C’è poi una sezione sulle pratiche escludenti (self preferencing -noti sono gli addebiti al marketplace di Amazon-, Manipulating platform algorithms and unintended exclusion, Predatory pricing).
Altra sezione è quella sull’algorithmic collusion : Facilitate explicit coordination, Hub-and-spoke , Autonomous tacit collusion.
Il senso pratico dei britannici emerge nella sezione 3, Techniques to investigate these harms (distinguendo tra ipotesi con accesso diretto ai dati e agli algoritmi e senza accesso direto)
Infine, sez. 4, considerazioni di policy. C’è un seria ragione per intervenire :
- The opacity of algorithmic systems and the lack of operational transparency make it hard for consumers and customers to effectively discipline firms. Many of the practices we have outlined regarding online choice architecture are likely to become more subtle and challenging to detect.
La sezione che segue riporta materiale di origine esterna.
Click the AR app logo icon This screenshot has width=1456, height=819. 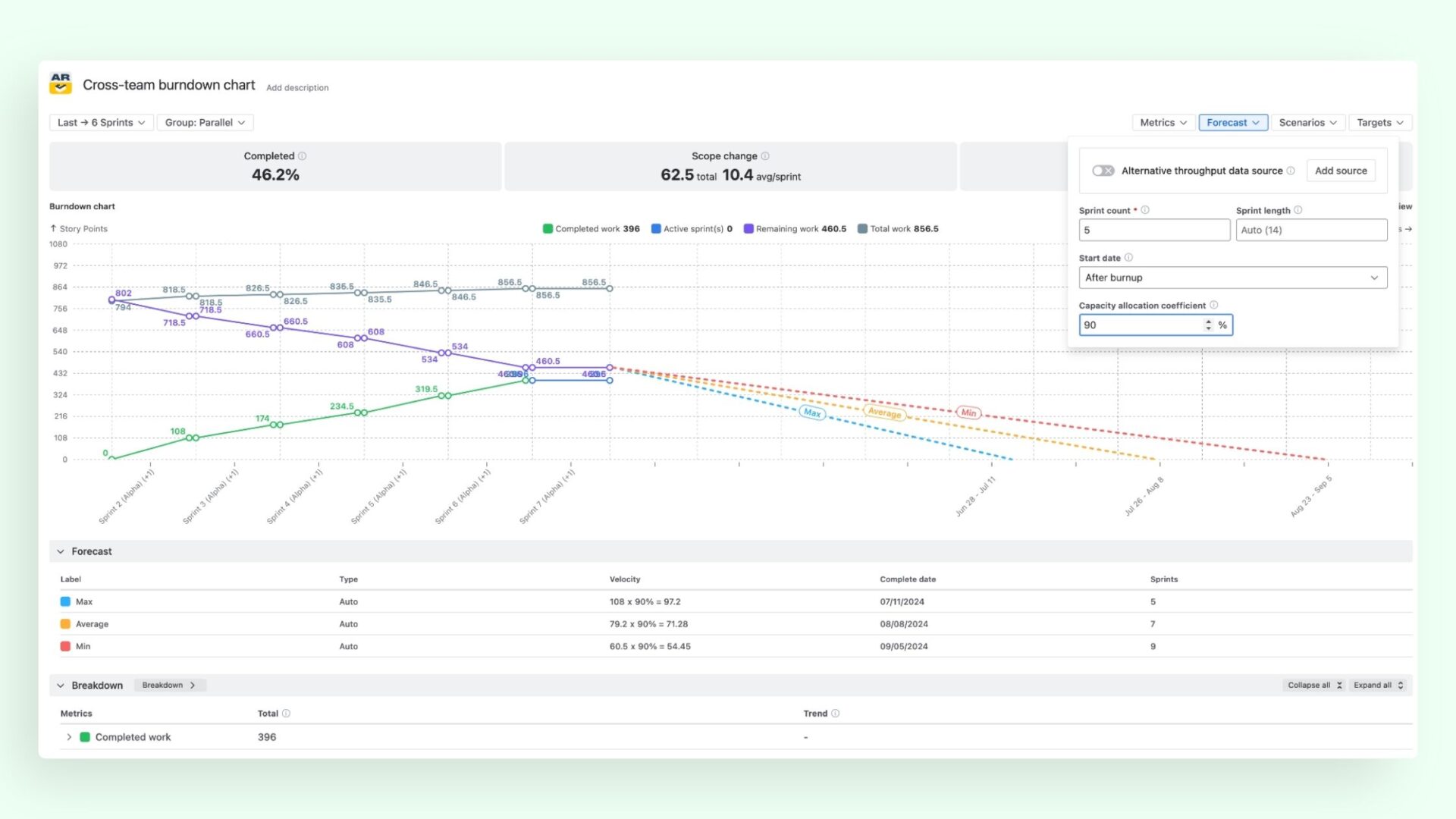coord(61,83)
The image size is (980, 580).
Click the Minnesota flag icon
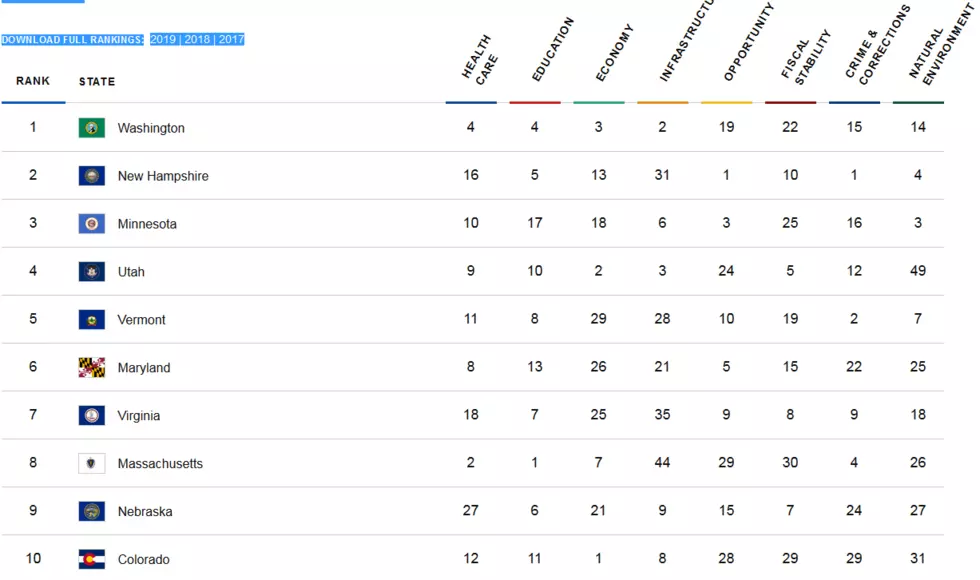tap(91, 224)
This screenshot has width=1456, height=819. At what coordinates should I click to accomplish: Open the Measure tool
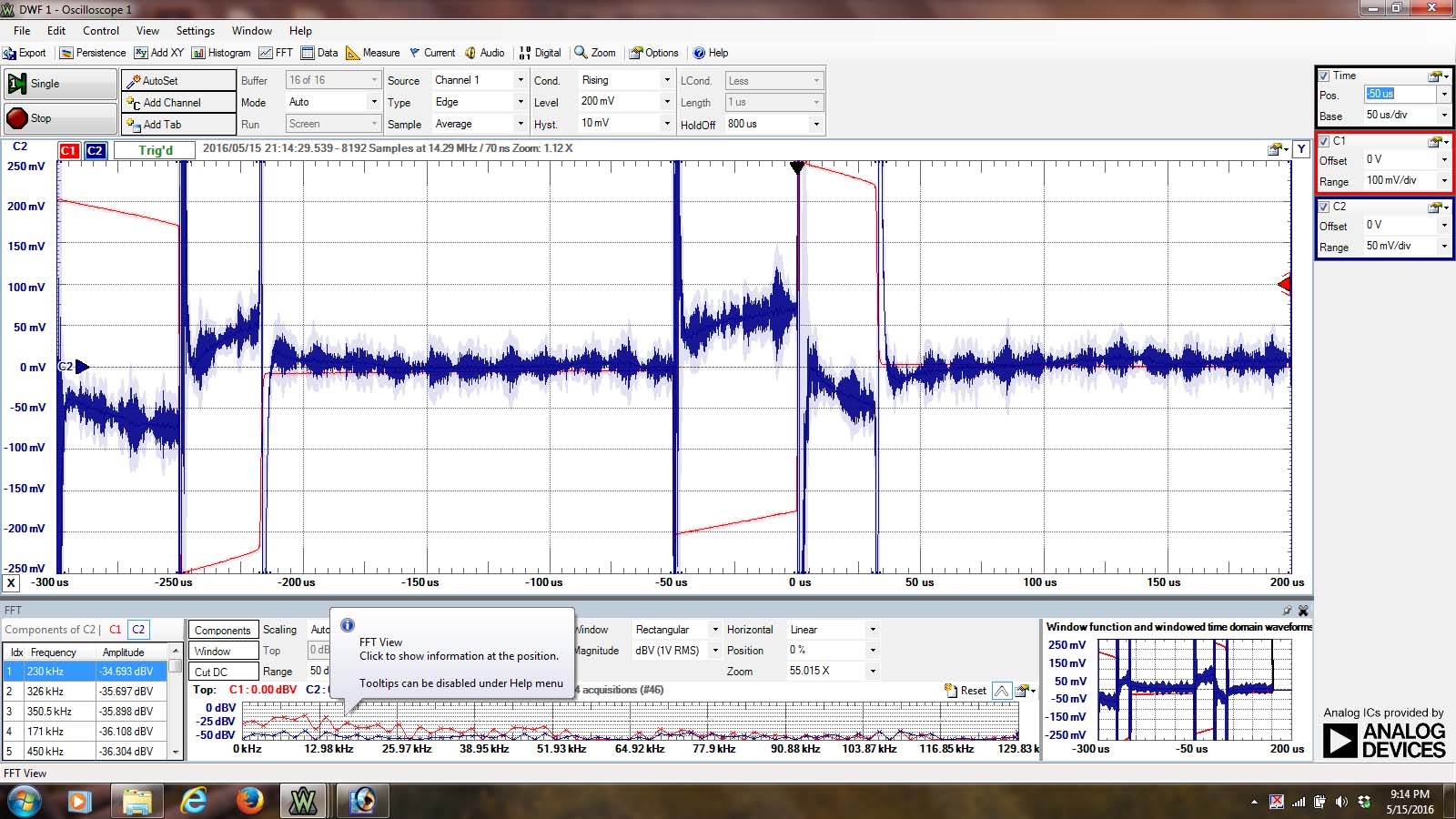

- Some of the practices we outline involve the algorithmic systems of firms that occupy important strategic positions in the UK economy (and internationally).
In conclusione (§ 5) :
Firms maximise profit. In pursuing this objective, without adequate governance, firms designing machine learning systems to achieve this will continually refine and optimise for this using whatever data is useful. Algorithmic systems can interact with pre-existing sources of market failure, such as market power and consumers’ behavioural biases. This means that using some algorithmic systems may result in products that are harmful. As regulators, we need to ensure that firms have incentives to adopt appropriate standards and checks and balances.
The market positions of the largest gateway platforms are substantial and appear to be durable, so unintended harms from their algorithmic systems can have large impacts on other firms that are reliant on the gateway platforms for their business. If algorithmic systems are not explainable and transparent, it may also make it increasingly difficult for regulators to challenge ineffective measures to counter harms.
Due to the various harms identified in this paper, firms must ensure that they are able to explain how their algorithmic systems work.